In de derde plaats verklaart de onderteekenaar, zoo hij later bezwaren heeft, ze voor het oordeel van Kerkeraad, Classe of Synode te brengen, op straffe van dadelijke schorsing. De Dienaar, die dit onderteekent, legt hier dus de plechtige belofte af, bezwaren tegen de kerk of de leer in den kerkelijken weg naar de kerkelijke vergaderingen te brengen en zich niet op lichtvaardige wijze aan de kerk te onttrekken. De Synode van Dordrecht acht dit zelfs der schorsing waardig.
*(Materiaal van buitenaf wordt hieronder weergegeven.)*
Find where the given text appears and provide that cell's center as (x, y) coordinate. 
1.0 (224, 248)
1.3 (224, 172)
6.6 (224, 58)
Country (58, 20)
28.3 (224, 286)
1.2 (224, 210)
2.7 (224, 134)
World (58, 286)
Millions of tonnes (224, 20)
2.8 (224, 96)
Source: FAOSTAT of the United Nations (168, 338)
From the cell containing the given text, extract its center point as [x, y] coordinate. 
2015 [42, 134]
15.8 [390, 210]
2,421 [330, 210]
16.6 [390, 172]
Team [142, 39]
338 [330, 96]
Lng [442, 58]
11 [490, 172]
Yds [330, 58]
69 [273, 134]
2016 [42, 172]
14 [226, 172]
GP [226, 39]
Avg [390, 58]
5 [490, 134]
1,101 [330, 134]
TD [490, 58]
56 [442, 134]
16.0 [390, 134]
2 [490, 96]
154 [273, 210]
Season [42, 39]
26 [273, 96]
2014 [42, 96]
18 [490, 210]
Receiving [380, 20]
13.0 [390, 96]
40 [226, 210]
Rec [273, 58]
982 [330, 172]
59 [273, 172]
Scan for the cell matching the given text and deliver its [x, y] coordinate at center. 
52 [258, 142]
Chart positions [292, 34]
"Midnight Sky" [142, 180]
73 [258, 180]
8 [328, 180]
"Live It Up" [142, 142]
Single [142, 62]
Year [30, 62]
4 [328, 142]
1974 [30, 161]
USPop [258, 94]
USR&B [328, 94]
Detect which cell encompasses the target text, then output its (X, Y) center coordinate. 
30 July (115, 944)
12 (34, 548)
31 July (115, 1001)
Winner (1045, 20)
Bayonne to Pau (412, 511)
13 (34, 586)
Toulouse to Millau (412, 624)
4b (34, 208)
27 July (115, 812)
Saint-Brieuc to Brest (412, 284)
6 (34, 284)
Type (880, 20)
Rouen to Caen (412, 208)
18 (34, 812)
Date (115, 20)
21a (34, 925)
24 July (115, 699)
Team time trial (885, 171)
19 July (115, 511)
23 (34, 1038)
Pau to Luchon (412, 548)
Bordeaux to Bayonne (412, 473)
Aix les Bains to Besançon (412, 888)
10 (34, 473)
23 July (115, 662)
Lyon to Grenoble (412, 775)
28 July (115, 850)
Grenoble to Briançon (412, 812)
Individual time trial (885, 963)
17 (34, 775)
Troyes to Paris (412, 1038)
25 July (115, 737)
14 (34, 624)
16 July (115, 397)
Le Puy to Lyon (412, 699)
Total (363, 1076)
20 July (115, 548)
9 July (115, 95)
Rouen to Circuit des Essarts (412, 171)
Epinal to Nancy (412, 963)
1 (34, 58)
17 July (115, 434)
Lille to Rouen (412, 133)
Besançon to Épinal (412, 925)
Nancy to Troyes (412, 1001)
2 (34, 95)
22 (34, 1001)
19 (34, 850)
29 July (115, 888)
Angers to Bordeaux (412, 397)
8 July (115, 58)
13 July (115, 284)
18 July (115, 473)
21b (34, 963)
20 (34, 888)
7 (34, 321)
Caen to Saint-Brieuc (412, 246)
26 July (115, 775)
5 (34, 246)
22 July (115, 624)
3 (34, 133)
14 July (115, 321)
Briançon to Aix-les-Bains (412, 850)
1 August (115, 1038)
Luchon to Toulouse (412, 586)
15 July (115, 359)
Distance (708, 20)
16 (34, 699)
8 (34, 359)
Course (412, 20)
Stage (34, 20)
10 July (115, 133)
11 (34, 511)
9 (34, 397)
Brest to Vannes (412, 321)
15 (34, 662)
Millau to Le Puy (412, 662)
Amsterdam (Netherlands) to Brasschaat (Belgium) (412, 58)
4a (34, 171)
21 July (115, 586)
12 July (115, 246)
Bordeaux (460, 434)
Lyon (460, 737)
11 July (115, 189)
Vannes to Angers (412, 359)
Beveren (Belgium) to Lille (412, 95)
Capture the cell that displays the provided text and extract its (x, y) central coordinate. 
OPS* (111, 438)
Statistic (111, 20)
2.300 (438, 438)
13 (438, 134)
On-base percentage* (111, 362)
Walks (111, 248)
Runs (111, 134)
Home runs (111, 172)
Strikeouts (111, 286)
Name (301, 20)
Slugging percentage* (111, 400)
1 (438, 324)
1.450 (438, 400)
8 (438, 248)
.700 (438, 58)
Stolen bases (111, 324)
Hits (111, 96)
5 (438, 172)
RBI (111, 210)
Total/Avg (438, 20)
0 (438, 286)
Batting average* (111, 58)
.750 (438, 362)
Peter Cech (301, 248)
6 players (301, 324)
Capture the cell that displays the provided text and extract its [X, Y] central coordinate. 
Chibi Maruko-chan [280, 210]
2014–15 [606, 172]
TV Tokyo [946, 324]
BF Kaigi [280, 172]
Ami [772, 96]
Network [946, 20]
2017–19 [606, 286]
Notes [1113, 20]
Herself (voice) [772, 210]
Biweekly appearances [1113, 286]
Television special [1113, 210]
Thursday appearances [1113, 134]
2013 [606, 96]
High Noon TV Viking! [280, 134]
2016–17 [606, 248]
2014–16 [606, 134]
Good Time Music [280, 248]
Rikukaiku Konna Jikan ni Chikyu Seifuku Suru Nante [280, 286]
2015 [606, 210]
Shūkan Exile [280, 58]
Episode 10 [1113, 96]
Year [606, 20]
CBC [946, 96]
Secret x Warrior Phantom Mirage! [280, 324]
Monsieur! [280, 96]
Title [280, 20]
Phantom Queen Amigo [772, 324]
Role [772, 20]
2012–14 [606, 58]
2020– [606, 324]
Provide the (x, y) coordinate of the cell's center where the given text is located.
Eene voor de kerk afgelegde verbindingsbelofte is geen kleine zaak, zij is tevens eene heilige belofte voor Gods oogen afgelegd. Toen Jozua zich onvoorzichtig aan de Gibeonieten verbonden had, en dit later ontdekte, verbrak hij zijne belofte niet.

Daarenboven verbindt de onderteekenaar zich aan het recht van onderzoek naar zijn leer behoudens het recht van appèl. Kerkeraad, Classe of Synode, zoo erkent hij, hebben het recht een onderzoek in te stellen naar de zuiverheid in de leer. De Synode van Dordt verklaarde hierbij nadrukkelijk, dat zulk een onderzoek niet naar ieders believen, maar bij rechtvaardige reden tot wantreuwen alleen mag ingesteld worden.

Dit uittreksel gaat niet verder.